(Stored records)
• • • • •

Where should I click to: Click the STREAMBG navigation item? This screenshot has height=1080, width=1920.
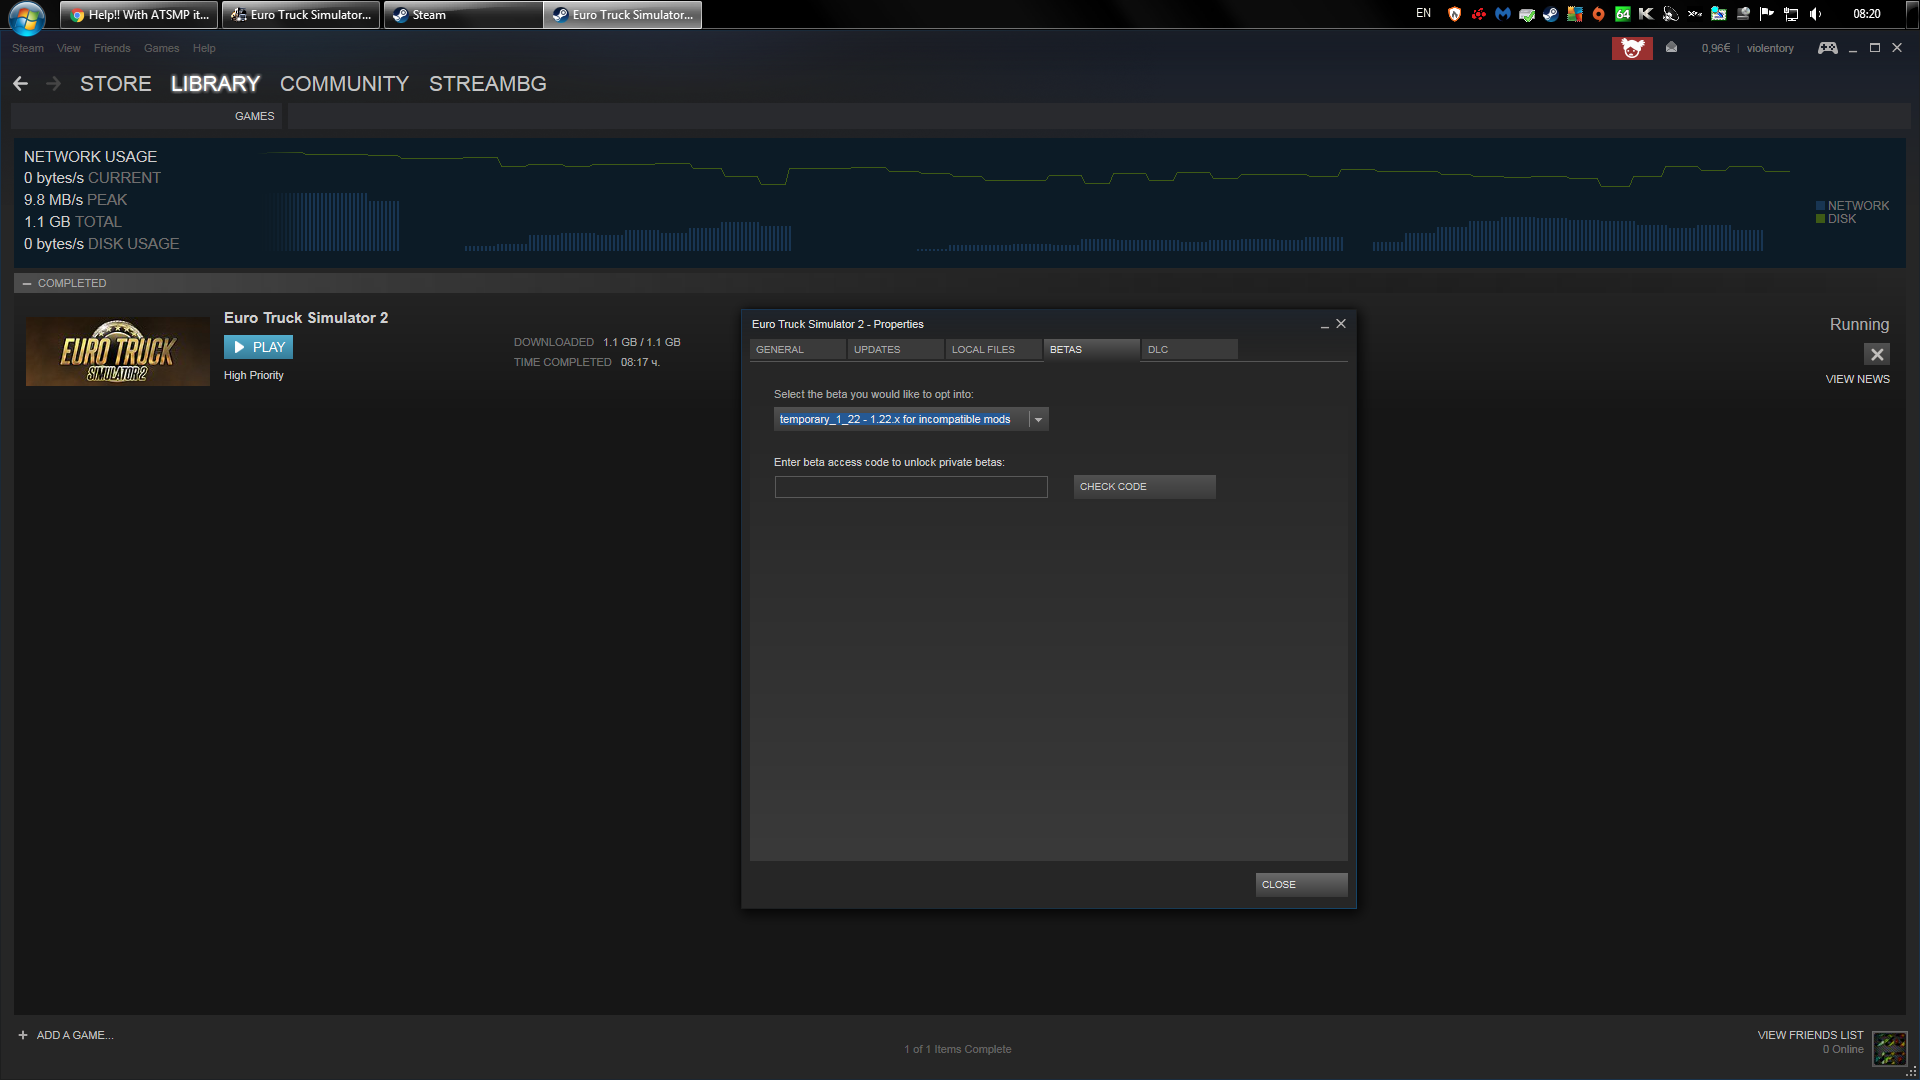coord(488,83)
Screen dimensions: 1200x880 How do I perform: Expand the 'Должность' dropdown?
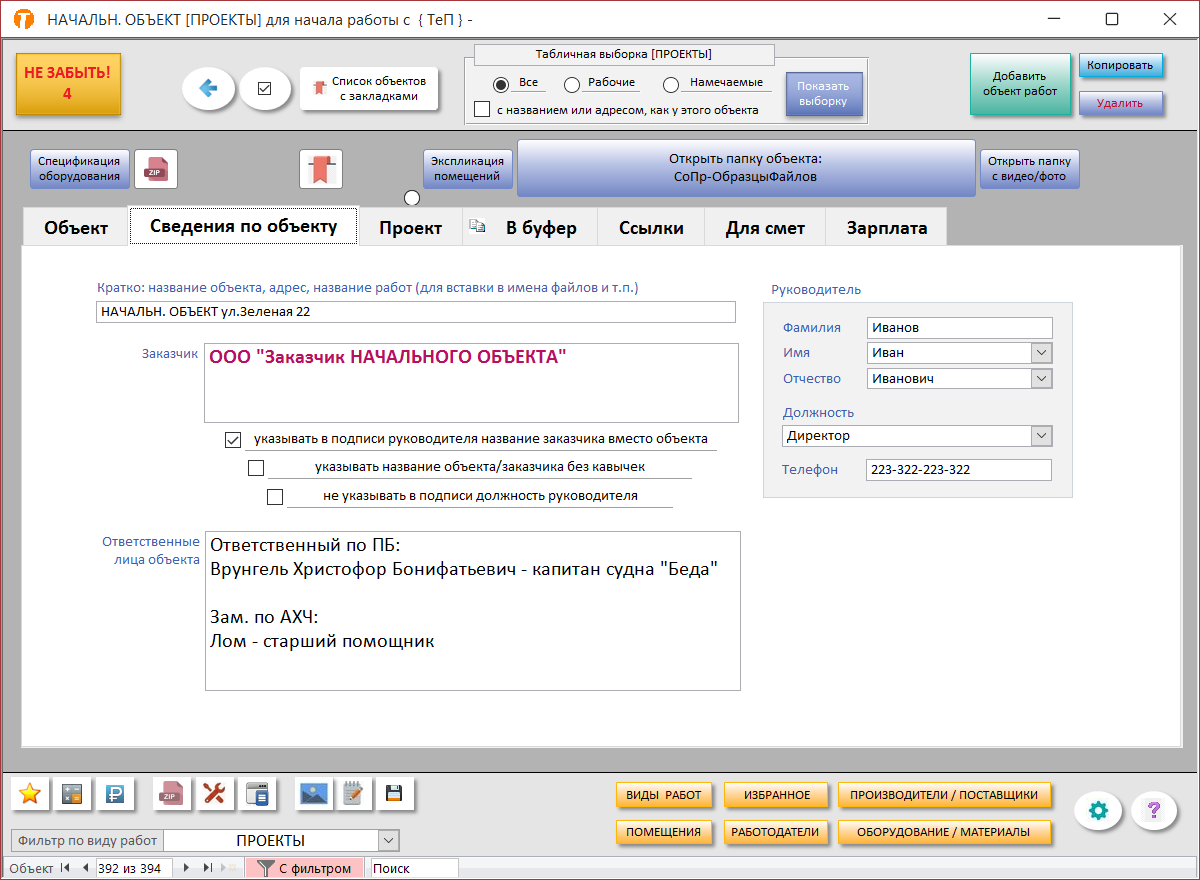1041,436
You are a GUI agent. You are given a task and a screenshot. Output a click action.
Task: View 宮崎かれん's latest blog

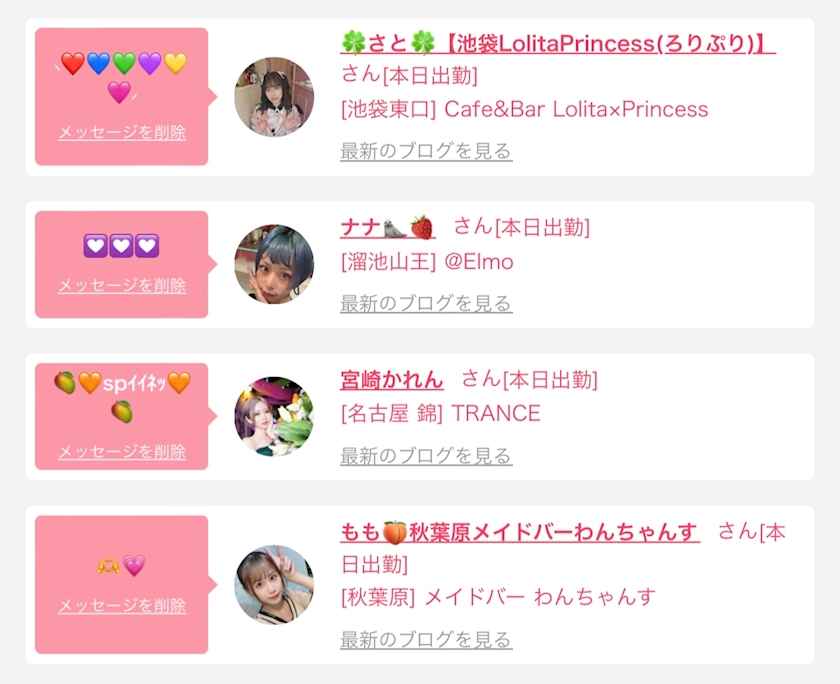pyautogui.click(x=426, y=456)
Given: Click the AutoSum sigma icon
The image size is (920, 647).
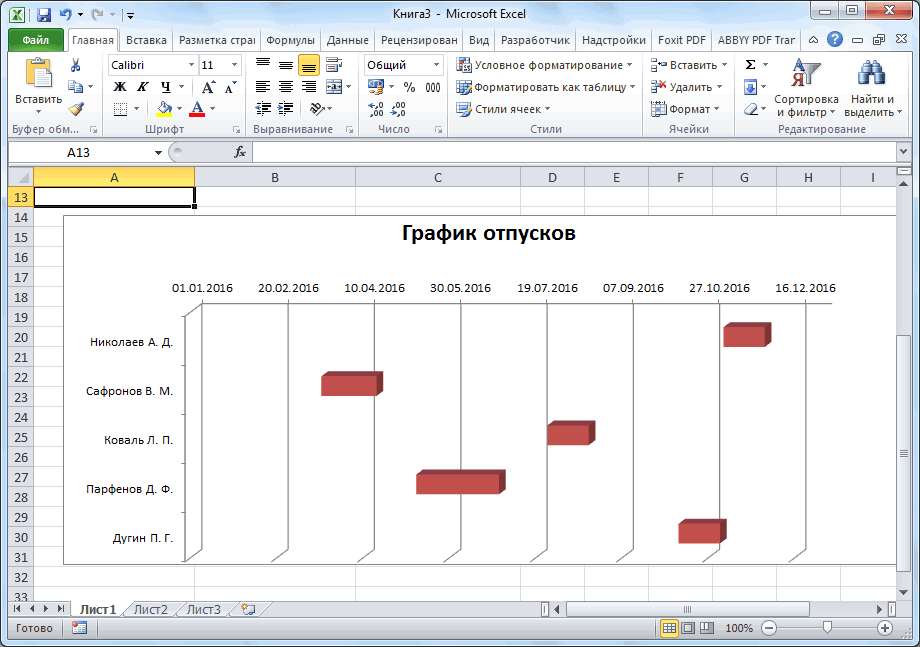Looking at the screenshot, I should click(750, 65).
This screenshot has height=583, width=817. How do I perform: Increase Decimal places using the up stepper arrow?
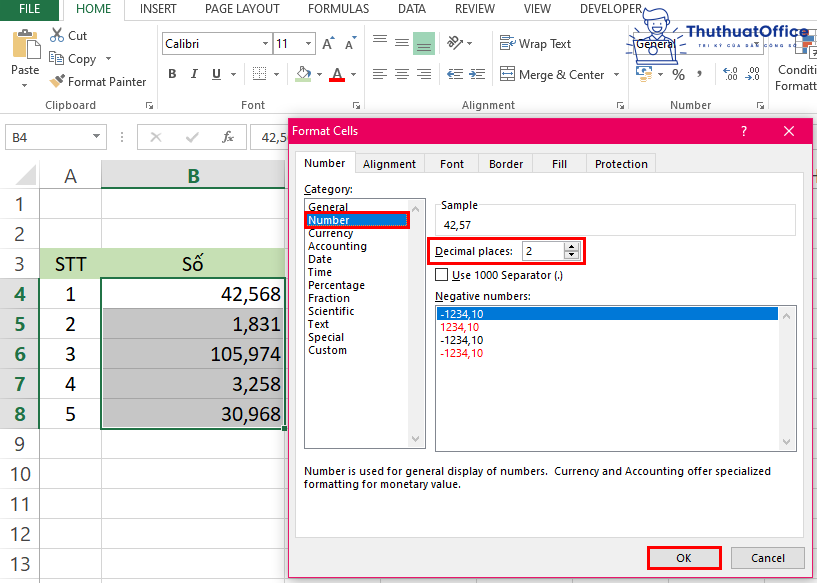(572, 246)
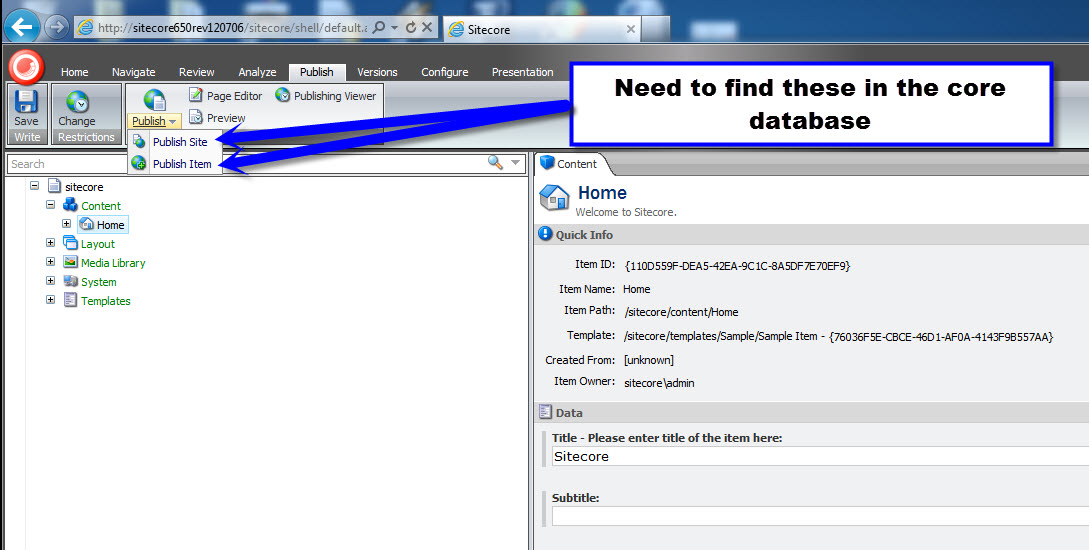Click the search magnifier icon
Image resolution: width=1089 pixels, height=550 pixels.
point(494,163)
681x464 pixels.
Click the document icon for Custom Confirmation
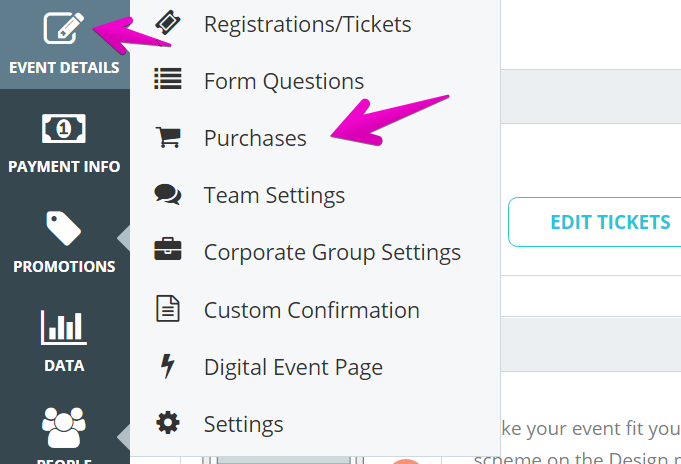(168, 308)
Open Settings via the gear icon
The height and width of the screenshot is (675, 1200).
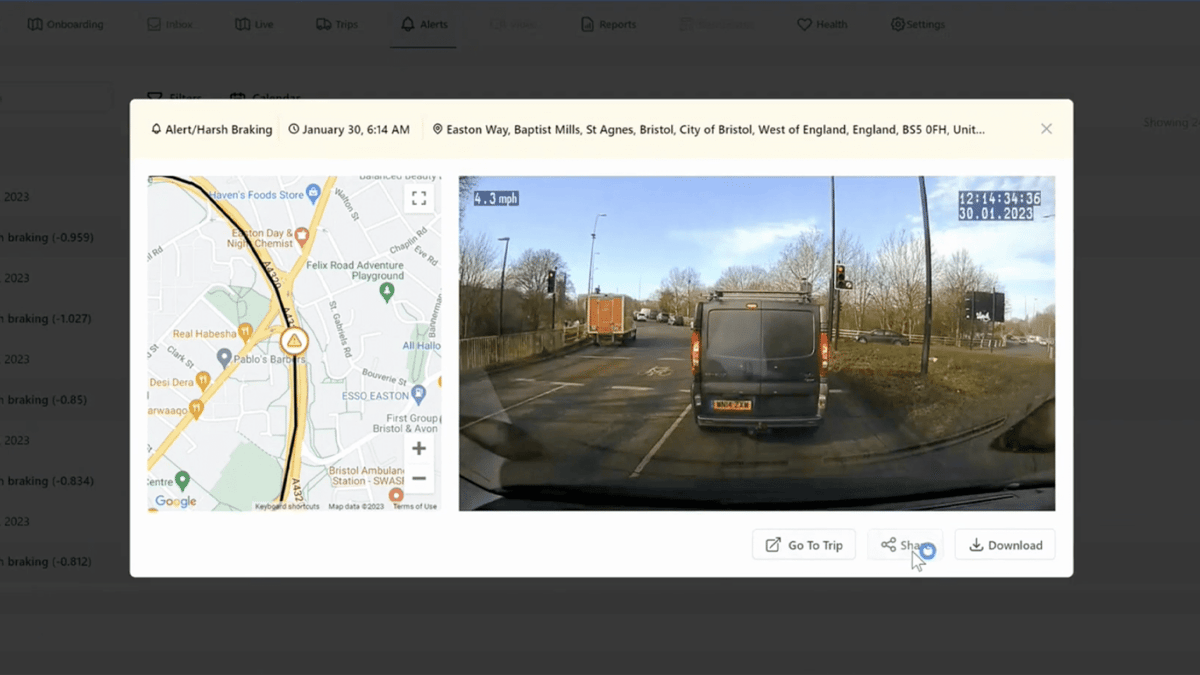coord(896,23)
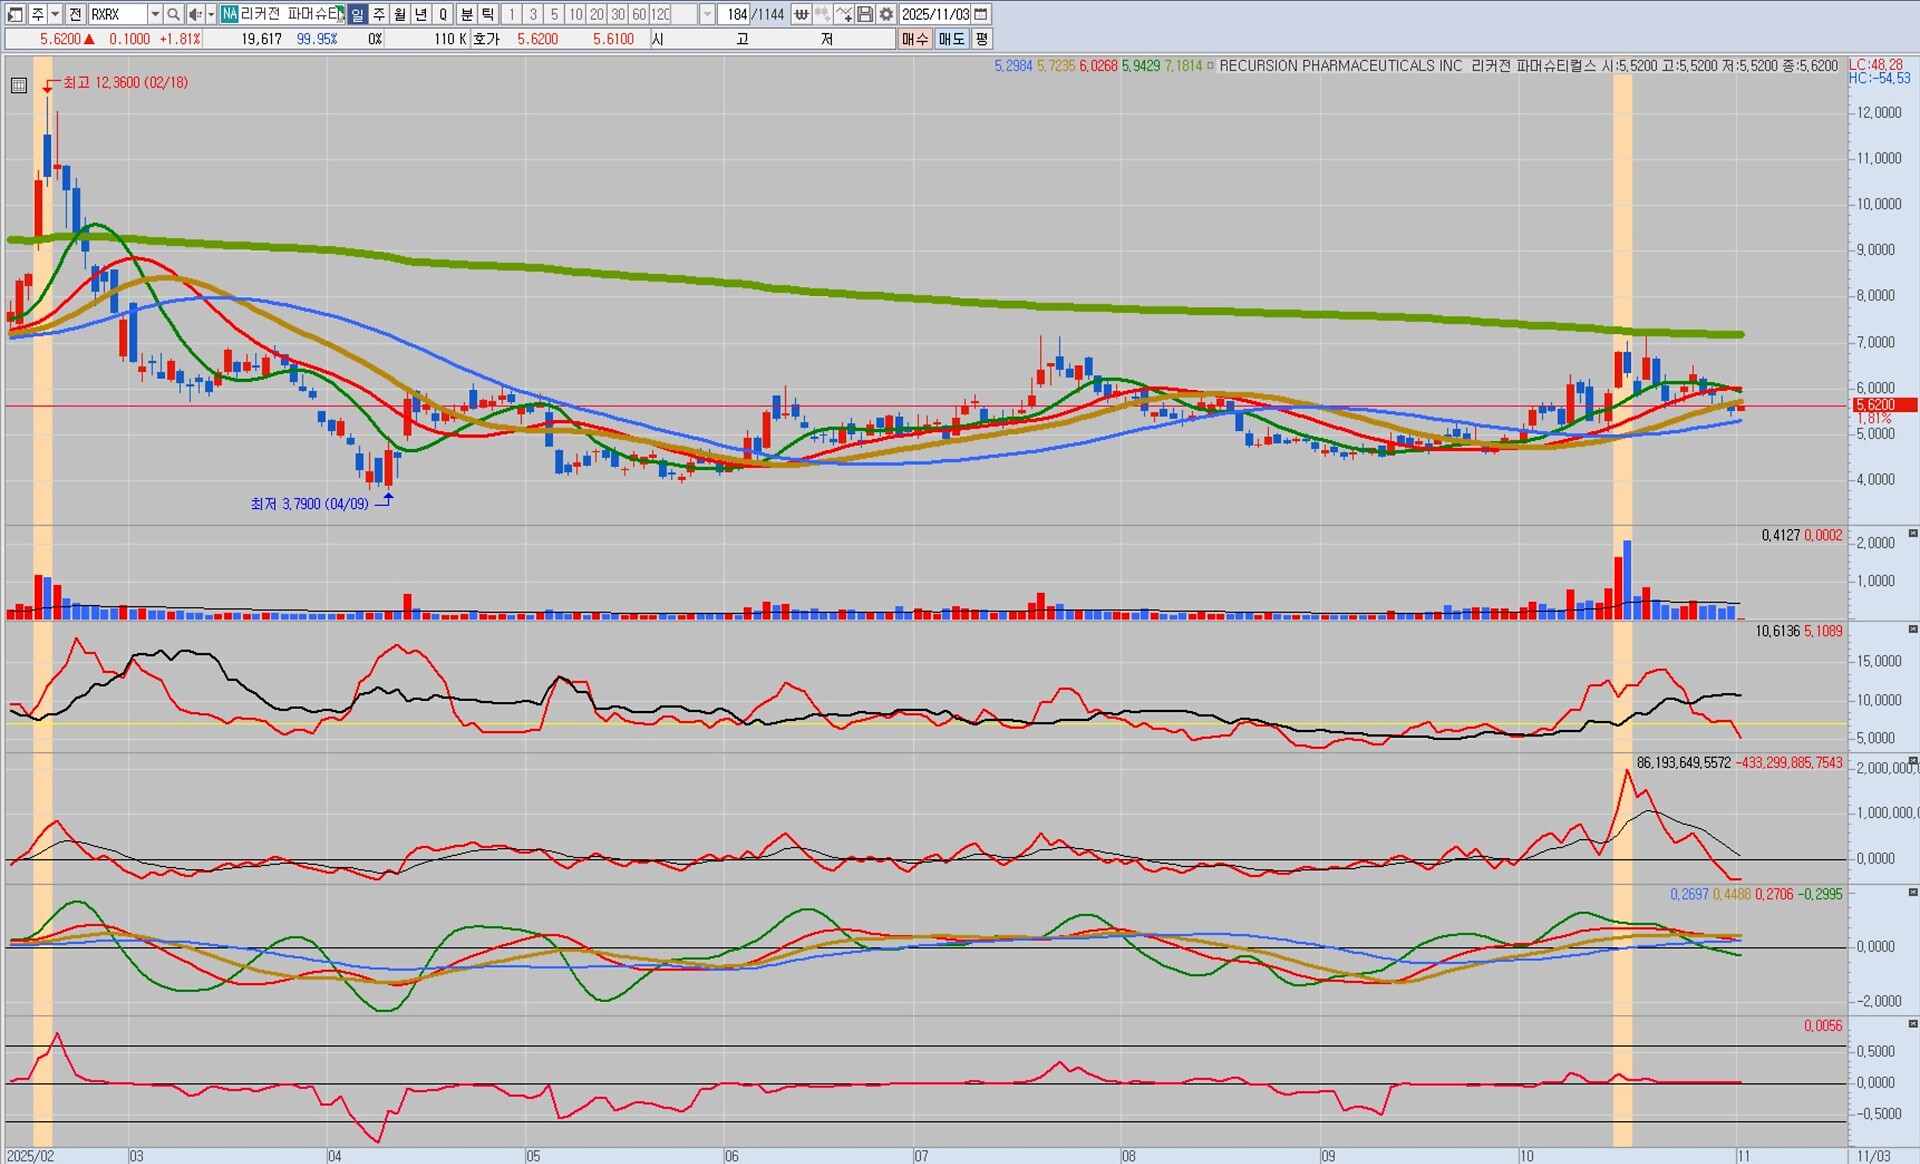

• • • • •

— To do —
Return all the items above word for word, leaving out the pictures.

— Correct answer —
Where should I click to: Click the STREAMBG navigation item? This screenshot has height=1080, width=1920.
coord(488,83)
Screen dimensions: 1200x880 How do I perform: Expand the 'Должность' dropdown?
1041,436
You are a GUI agent. You are given a task and a screenshot. Output a click action.
Task: View 宮崎かれん's latest blog

pyautogui.click(x=426, y=456)
Given: Click the AutoSum sigma icon
The image size is (920, 647).
Looking at the screenshot, I should click(750, 65).
This screenshot has height=583, width=817. How do I perform: Increase Decimal places using the up stepper arrow?
(572, 246)
Click the search magnifier icon
Image resolution: width=1089 pixels, height=550 pixels.
point(494,163)
681x464 pixels.
Click the document icon for Custom Confirmation
(168, 308)
Open Settings via the gear icon
The height and width of the screenshot is (675, 1200).
coord(896,23)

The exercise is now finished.